When I first played with OpenAI’s Sora, I noticed weird things. Women in generated videos would develop exaggerated features. Professional settings would automatically lighten skin tones. But I chalked it up to training data bias, something we could theoretically fix with better datasets.
Veatch’s experience was more direct. She watched a woman of color in an AI artists’ Slack group repeatedly get whitewashed by Sora when she tried to place herself in an art gallery. The model kept her braids and fashion but changed her skin tone because it understood “art gallery” as a white space. When Veatch brought this up to the group, she got complete silence. Zero reaction in a normally hyperactive chat.
Nobody Wants To Talk About It
What really gets me is OpenAI’s response when Veatch reported these issues directly.
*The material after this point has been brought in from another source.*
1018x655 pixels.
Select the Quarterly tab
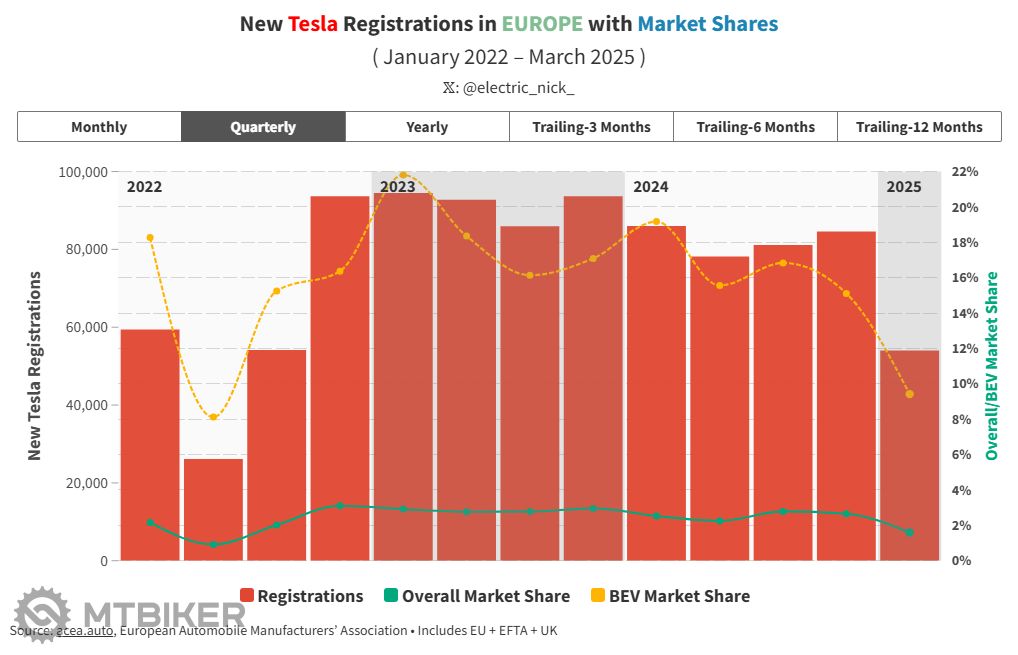tap(263, 127)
They basically told her it was “cringe” to bring up and that nothing could be done. Not “we’re working on it.” Not “this is a priority.” Just a dismissal.
This isn’t ignorance. The companies building these models know exactly what they’re producing. But acknowledging the eugenic roots of their statistical foundations would require admitting that the bias isn’t just in the training data. It’s in the fundamental mathematical frameworks we use to process that data.
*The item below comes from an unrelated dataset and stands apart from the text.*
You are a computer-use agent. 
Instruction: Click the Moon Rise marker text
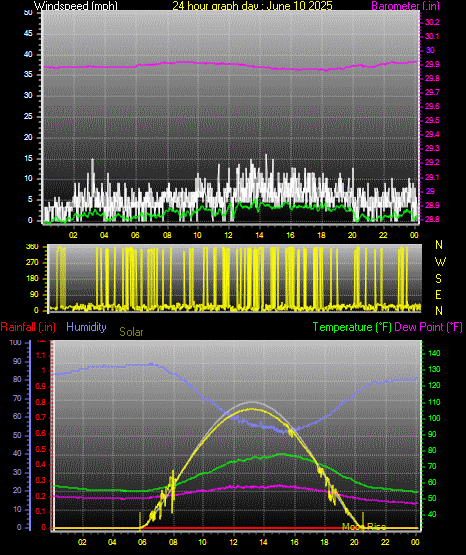pos(364,527)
Think about what “intelligence” even means in artificial intelligence. The entire concept that human intelligence can be measured and ranked comes directly from Galton’s work. IQ tests, standardized testing, the idea that we can reduce human cognitive ability to a single number or set of metrics? All eugenics derivatives. And we’ve built an entire industry on the assumption that we can create “artificial” versions of this already problematic concept.
The Problem With Calling It Intelligence
Veatch makes a point that I’ve been dancing around for years: “artificial intelligence” is fundamentally a marketing term. John McCarthy coined it in 1956 specifically to secure more funding for his computer science projects. It worked because it tapped into this existing cultural belief, inherited from race science, that intelligence is a quantifiable, machine-like property.
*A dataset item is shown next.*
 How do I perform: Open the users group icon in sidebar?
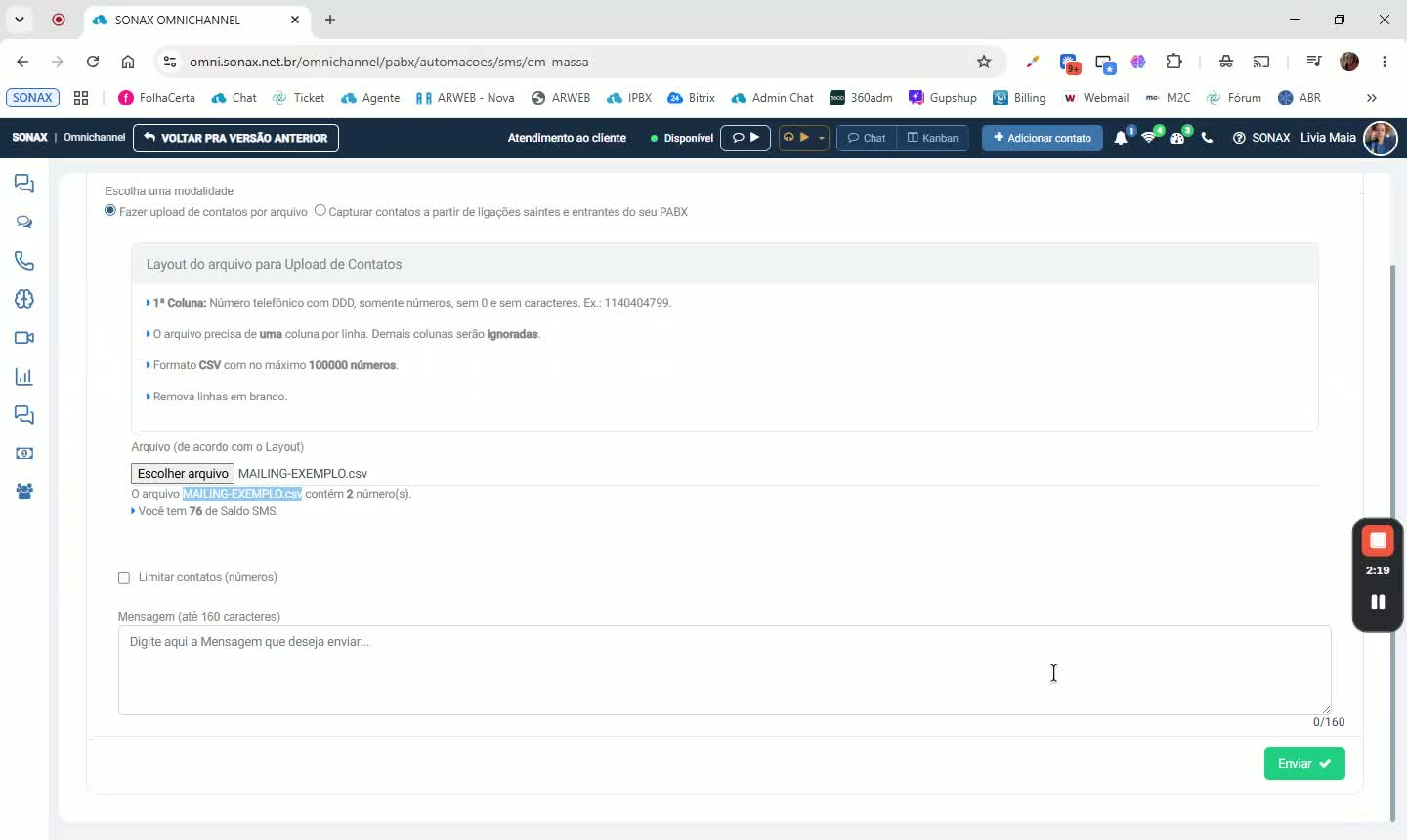24,492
We’re not building intelligent machines. We’re building statistical pattern matchers trained on human-generated data that reflects all our historical biases. But “artificial statistical pattern matcher” doesn’t get venture capital excited.
I used to think we could engineer our way out of AI bias. Better datasets, more diverse training examples, careful prompt engineering, constitutional AI constraints. But if the mathematical foundations themselves carry eugenic assumptions about measurement, categorization, and hierarchy, we’re essentially trying to build an equitable system on top of a racist framework.
When Veatch tried to show other AI enthusiasts the sexist outputs Sora was generating, outputs where women would “start growing extra tits and twerking after like two rounds of generating a scene,” she expected concern. Instead she got silence and corporate deflection. The AI community doesn’t want to examine these roots because it would require fundamentally rethinking what we’re building and why.
What This Means For Developers
I’m not saying we should stop using regression analysis or throw out decades of statistical research. But we need to be honest about where these tools came from and what assumptions they carry. When your model consistently produces biased outputs across different training datasets, maybe the issue isn’t just what you’re feeding it but how it’s processing information at a structural level.
The documentary features AI researchers, historians, and critical theorists who all point to the same conclusion: every facet of modern AI has been shaped by its connection to discriminatory pseudoscience. That’s not a bug we can patch. That’s architecture.
I keep thinking about Veatch’s comment that she would never interview Sam Altman for this documentary because it would require compromises that make the film “complicit in gen AI’s harms.” There’s something clarifying about that refusal. We’ve spent so much time platforming the people building these systems, letting them define the terms of debate, that we’ve lost sight of what the technology actually does versus what they promise it will do.
The hype cycle around AI keeps pointing toward some theoretical future benefit while ignoring present harm, and maybe that’s not accidental when your technology is built on frameworks designed to justify hierarchy and inequality.